During this time period, the population of America itself was incredibly divided. White supremacy and racism were common attitudes among Americans, and not until Lincoln’s Emancipation Proclamation did Northern views changed. Many believed blacks deserved equal legal rights and protections. In the South however, white supremacists formed social and political groups that disagreed. For example, the Ku Klux Klan (KKK) was an organization formed in 1865 to enforce prewar racial norms (Hewitt and Lawson 469). Members of the KKK consistently used threats and violence to intimidate blacks and white republicans. A freedman from South Carolina ― Elias Hill―appeared before congress to tell of the horrors he witnessed perpetrated by the Klan. In his testimony, he stated that the Klansmen, “broke open the door and attacked his wife, and I heard her screaming and mourning [moaning]… At last I heard them have [rape] her in the yard” (Hill). This organization also attempted to restrict blacks’ labor and activity, by passing various Black Codes. In section 3 of the Mississippi Black Code, it states that, “any person who shall so intermarry shall be deemed guilty of felony” (Mississippi Black Code 476). This section of the code strips the right to freedom and equal opportunity from all African Americans. It is apparent that groups like these did not promote freedom and equality in all people, but instead spread terror among them. Another division in the population was in the ideologies of North and the South. The culture in the North was determined mostly by life in the cities, while the culture in the South was determined by the upper-class plantation farmers and their families. Northerners were predominantly Republican, while Southerners were predominantly Democrat. Debate of the Freedmen’s Bureau further solidified the positions on both sides. Republican Northerners were in favor of the Freedmen’s Bureau because they wanted to aid Southern blacks in making the transition to freedom. Democratic Southerners opposed the Freedmen’s Bureau because of the expensive social welfare program. These differences combined deepened the divide already between the opposing sides, and made it clear that both sides were seen unequal and prejudiced.

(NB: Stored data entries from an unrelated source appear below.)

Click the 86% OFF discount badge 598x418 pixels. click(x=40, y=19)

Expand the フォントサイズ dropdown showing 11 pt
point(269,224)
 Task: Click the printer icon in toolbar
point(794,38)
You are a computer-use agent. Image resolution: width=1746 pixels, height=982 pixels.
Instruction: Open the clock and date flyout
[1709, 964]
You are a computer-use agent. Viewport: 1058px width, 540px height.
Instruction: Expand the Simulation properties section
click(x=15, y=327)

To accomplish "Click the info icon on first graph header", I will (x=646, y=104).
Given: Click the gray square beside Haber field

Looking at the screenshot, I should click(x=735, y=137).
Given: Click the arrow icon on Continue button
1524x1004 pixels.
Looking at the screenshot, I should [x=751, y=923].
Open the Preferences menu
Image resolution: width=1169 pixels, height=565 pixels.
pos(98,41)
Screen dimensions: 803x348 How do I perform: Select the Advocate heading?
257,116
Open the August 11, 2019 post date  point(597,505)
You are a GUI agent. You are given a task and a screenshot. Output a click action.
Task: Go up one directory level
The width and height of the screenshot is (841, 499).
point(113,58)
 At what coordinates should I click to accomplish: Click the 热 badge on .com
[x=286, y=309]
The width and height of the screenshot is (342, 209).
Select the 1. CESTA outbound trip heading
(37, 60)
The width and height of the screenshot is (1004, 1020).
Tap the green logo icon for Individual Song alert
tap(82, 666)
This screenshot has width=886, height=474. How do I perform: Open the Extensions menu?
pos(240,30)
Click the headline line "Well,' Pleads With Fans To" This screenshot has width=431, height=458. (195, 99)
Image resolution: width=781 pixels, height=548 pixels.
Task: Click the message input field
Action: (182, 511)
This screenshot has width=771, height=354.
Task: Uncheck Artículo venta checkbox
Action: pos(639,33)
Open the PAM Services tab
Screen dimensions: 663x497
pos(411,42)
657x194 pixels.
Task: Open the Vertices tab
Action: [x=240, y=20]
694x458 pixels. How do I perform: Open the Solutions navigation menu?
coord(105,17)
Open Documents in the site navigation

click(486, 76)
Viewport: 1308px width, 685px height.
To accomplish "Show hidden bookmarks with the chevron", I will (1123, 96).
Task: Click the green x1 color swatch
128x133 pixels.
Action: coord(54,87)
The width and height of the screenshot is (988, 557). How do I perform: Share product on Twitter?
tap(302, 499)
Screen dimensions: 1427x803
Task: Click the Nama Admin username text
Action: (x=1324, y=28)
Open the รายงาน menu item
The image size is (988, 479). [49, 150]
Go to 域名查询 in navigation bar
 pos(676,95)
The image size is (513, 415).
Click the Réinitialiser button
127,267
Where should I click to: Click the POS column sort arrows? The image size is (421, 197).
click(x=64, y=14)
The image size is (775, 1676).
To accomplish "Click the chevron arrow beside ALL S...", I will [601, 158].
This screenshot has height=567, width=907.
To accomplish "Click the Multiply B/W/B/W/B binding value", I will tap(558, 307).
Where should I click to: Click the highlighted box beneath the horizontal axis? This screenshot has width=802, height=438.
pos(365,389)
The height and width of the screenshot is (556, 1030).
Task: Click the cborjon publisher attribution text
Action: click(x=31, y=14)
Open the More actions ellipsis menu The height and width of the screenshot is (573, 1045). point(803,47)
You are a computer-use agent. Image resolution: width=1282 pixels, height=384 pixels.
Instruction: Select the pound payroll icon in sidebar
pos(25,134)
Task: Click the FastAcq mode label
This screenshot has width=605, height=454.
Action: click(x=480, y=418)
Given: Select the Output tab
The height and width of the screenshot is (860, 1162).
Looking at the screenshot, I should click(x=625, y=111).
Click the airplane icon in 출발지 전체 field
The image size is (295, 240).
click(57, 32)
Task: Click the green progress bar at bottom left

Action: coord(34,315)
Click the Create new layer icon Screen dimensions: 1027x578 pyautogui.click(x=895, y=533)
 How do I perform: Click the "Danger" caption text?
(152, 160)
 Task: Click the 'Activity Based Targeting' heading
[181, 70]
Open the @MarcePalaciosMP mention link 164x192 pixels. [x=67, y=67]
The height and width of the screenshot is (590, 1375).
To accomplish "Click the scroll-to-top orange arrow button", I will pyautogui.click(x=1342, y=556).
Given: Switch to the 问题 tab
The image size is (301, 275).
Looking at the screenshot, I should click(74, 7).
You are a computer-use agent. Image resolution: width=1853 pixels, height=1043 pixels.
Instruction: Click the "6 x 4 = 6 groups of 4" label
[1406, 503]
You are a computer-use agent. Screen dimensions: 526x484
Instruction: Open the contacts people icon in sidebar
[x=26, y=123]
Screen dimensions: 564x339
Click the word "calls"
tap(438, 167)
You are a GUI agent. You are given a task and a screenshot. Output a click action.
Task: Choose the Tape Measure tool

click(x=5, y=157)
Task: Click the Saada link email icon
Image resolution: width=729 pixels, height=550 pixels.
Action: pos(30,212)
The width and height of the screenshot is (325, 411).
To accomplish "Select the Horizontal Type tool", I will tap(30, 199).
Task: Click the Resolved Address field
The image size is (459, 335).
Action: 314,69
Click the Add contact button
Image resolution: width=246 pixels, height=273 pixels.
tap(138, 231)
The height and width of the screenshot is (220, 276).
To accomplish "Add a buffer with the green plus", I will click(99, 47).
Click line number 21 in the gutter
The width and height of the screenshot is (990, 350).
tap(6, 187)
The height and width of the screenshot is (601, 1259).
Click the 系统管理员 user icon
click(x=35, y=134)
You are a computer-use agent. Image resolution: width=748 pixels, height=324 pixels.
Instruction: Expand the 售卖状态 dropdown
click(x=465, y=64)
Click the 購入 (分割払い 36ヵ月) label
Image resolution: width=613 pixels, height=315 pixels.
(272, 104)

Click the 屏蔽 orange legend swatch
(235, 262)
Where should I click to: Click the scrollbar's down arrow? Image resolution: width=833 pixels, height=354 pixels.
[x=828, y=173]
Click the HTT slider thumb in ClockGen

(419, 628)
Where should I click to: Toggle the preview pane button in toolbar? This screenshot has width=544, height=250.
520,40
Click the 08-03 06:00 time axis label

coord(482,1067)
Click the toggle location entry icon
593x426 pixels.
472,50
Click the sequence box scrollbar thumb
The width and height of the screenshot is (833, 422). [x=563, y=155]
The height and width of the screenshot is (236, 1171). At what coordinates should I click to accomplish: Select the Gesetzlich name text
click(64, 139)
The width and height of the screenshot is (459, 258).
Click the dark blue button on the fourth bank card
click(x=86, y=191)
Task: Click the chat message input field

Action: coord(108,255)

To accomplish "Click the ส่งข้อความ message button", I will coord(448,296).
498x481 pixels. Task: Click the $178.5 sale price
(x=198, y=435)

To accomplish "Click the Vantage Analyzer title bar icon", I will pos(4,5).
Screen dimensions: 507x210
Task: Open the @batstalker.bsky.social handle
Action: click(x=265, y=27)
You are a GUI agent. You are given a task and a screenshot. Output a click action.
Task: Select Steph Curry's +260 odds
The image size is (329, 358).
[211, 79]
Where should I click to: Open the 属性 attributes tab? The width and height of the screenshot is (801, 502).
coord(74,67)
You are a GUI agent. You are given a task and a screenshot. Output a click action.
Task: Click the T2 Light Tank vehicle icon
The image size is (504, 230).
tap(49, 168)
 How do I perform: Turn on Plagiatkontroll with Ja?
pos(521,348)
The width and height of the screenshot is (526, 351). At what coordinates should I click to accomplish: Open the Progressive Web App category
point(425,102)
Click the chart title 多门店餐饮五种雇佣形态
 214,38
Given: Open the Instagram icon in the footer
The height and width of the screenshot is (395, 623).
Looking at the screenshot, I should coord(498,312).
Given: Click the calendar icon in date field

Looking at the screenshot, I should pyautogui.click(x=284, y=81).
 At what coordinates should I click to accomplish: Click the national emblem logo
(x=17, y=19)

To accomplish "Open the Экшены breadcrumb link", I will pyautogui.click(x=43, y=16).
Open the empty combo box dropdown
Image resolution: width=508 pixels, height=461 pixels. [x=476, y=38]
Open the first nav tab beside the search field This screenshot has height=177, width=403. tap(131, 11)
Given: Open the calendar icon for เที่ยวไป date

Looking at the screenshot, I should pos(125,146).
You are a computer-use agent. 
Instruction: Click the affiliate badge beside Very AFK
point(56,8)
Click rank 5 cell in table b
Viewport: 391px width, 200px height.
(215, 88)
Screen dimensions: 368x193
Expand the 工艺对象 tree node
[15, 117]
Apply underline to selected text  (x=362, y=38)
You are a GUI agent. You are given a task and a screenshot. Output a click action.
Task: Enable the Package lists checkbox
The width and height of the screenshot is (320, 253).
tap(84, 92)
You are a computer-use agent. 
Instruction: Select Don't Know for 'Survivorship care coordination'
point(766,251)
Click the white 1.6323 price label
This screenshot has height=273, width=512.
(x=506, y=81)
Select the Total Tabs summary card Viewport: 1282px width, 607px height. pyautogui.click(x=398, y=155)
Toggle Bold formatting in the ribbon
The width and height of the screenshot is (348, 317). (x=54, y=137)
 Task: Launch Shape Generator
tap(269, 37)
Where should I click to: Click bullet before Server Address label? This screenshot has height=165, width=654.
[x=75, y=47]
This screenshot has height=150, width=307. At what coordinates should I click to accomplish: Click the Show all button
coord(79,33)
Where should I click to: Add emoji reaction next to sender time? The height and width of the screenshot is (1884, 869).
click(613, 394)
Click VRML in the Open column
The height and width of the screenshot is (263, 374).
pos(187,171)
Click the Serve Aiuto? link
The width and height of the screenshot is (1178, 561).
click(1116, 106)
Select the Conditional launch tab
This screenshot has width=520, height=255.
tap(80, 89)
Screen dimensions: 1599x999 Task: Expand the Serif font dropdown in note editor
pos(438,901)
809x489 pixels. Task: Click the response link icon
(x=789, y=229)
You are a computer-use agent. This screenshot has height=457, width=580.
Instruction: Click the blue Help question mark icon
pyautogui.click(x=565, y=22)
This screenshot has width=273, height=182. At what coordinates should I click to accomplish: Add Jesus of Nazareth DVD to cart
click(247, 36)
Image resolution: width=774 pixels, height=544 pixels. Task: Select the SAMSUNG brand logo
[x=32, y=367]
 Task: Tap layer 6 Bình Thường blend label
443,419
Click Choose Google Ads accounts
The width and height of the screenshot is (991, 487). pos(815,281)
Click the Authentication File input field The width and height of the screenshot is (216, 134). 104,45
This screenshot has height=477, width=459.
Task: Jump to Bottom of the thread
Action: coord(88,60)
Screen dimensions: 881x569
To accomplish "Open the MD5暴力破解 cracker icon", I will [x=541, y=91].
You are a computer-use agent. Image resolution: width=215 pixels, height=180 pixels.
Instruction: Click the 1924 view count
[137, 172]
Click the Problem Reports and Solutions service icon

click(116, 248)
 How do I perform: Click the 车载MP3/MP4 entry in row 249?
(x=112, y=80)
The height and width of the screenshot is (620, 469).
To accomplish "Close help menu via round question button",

America faced many difficult challenges and tensions in terms of reaching full-fledged democracy. Political, economic, and social issues continued to impact America’s democracy 100 years after declaring its independence. There was conflict in government, prejudice in the economy, and a severely split population. Not until there is a system of government put in place with the belief in freedom and equality between people will it finally be on the path to full-fledged democracy.